As a prime example, investors pointed to shares of U.S. videogame retailer GameStop, which, after rising about 250% already this year, more than doubled on Monday before paring back. Traders said short-sellers were quickly buying back in to the stock to cover potential losses while retail investors were piling in to benefit from the surge.

"Retail investors are a huge part of it," said Christopher Murphy, co-head of derivatives strategy at Susquehanna Financial Group, referring to GameStop.

Early in Monday's trading session, users of several major retail trading platforms, including those of Charles Schwab Corp and Robinhood, reported operational problems, according to outage monitoring website Downdetector.com.

The problems were the latest in a string of technical glitches among retail brokerages, which have faced a massive surge in volumes over the past year. Overall, around 16.4 billion shares traded hands on Monday, compared with a month-to-date average of around 14.5 billion shares, according to Cboe Global Markets.

The euphoria is also evident in the small-cap Russell 2000 index, whose component companies with a negative operating profit outperformed the wider index by nearly 50 percentage points over the last year, a Reuters analysis of Refinitiv data showed.

"Pockets of the market have recently demonstrated investor behavior consistent with bubble-like sentiment," Goldman Sachs analysts led by David Kostin wrote in a note.

Goldman noted the outperformance of negative earners was still a far cry from the 140 percentage points clocked during the dotcom boom of 1999-2000 and more in line with that of the immediate aftermath of the 2008 financial crisis.

"You don’t have to reach 1999-2000 levels of frothiness to have the market go down and to go down in a meaningful way," said Matt Maley, chief market strategist at Miller Tabak.

For examples of these selective bubbles, investors point to electric vehicle-related stocks - Tesla Inc is up 8-fold and electric vehicle charging equipment maker Blink Charging by 2,000% in the last 52 weeks, while an IPO index has surged 200% since last March versus a mere 57% for the benchmark S&P 500 index.

U.S.-listed shares of Canadian tech specialist Blackberry also surged on Monday while the company said it was not aware of a reason.

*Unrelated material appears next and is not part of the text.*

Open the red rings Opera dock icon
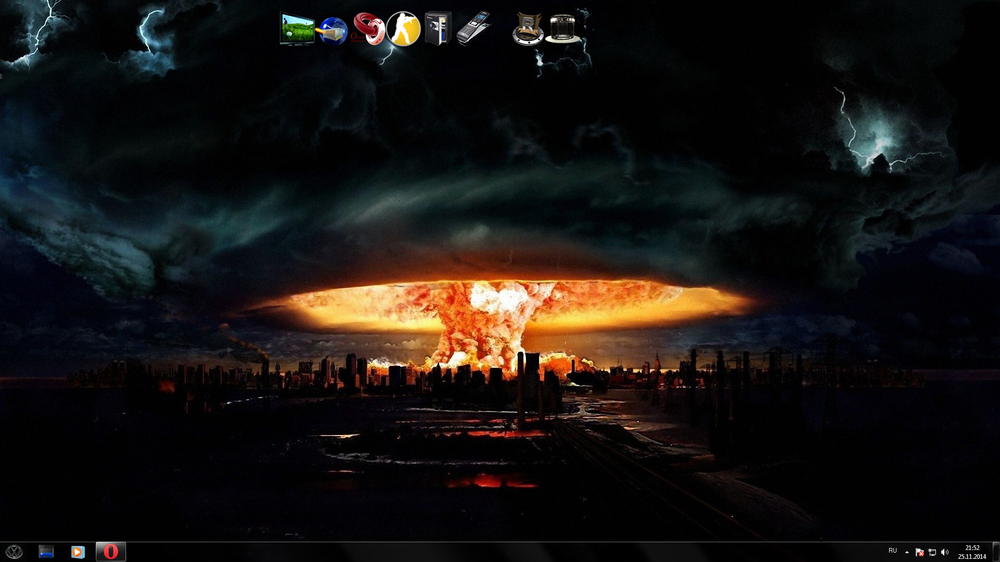The width and height of the screenshot is (1000, 562). (x=368, y=29)
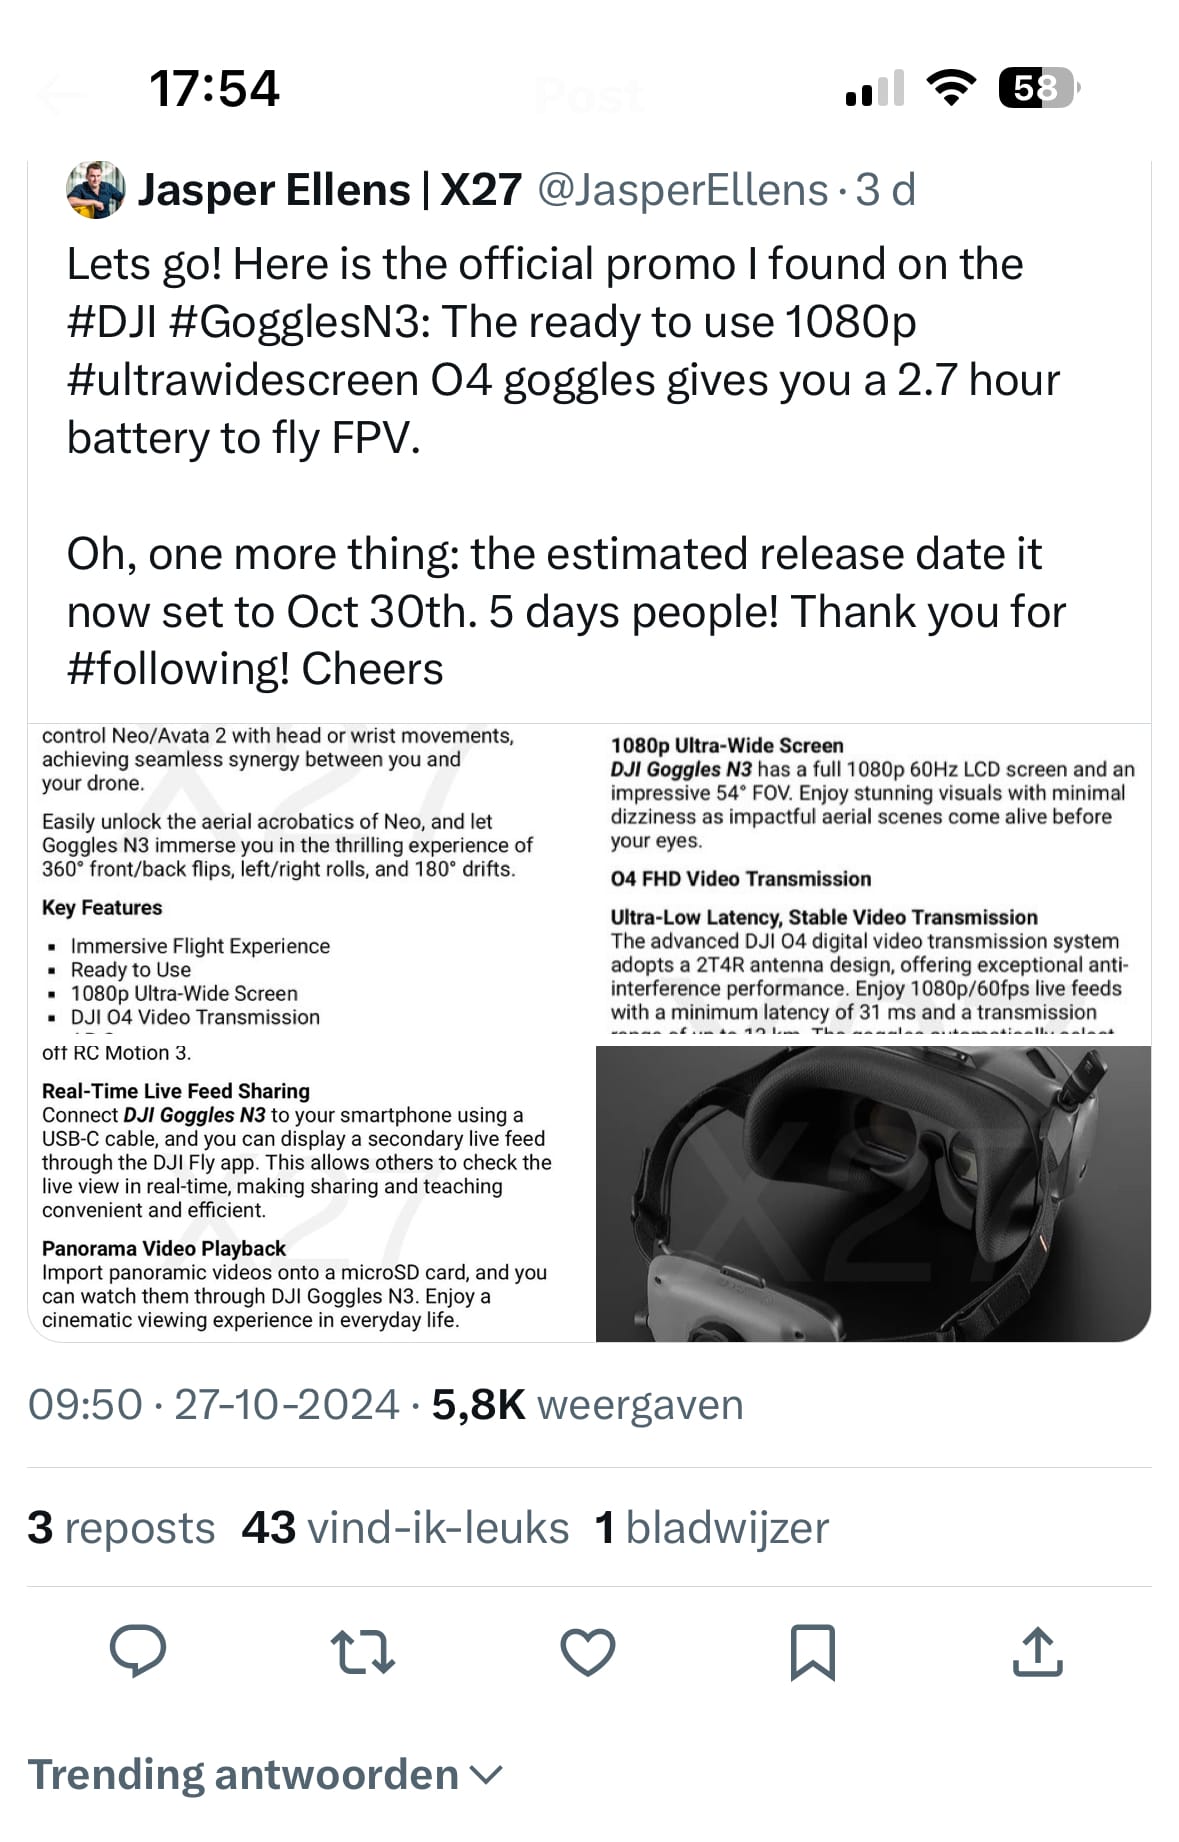Open the DJI goggles product photo
The image size is (1179, 1842).
coord(873,1193)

Deutsche Bank said in a research note that average call volumes over the last three months have hit a new peak with the bulk of the increase driven by small contract issues, reflecting retail buying.

Stocks with the highest call volume as a percentage of the market capitalization were Fubotv, GameStop and Riot Blockchain, said Deutsche.

Ninety percent of the respondents in a recent survey by Deutsche Bank said they saw price bubbles in some parts of markets, with a majority expecting Tesla to halve in value by the end of 2021.

Among the investors that have expressed concern are Jeremy Grantham of money manager GMO, who said earlier this month https://www.gmo.com/americas/research-library/waiting-for-the-last-dance that the long bull market since 2009 has finally matured into an "epic bubble."

Baupost Group founder Seth Klarman told clients recently that risk "has simply vanished," according to the Financial Times https://www.ft.com/content/9c3ecb09-c4bd-4066-a462-af496725105d.

However, not all the major banks see bubbles.

"Everyone's asking us about bubbles ... even the frothiest equity indices still lag well behind performance during previous bubbles," said Robert Buckland, Citi equity strategist.

The S&P trades at 22 times 12-month forward earnings, below the peak of 25 times seen ahead of the dotcom crisis.

Citing premia over rock-bottom bond yields, Citi believes equity markets have a long way to go yet.

A possible rollback of U.S. Federal Reserve easing is seen as a threat to markets.

"Equity bubbles are not delicate," Buckland added. "They don’t burst on the first hint of tightening from central banks."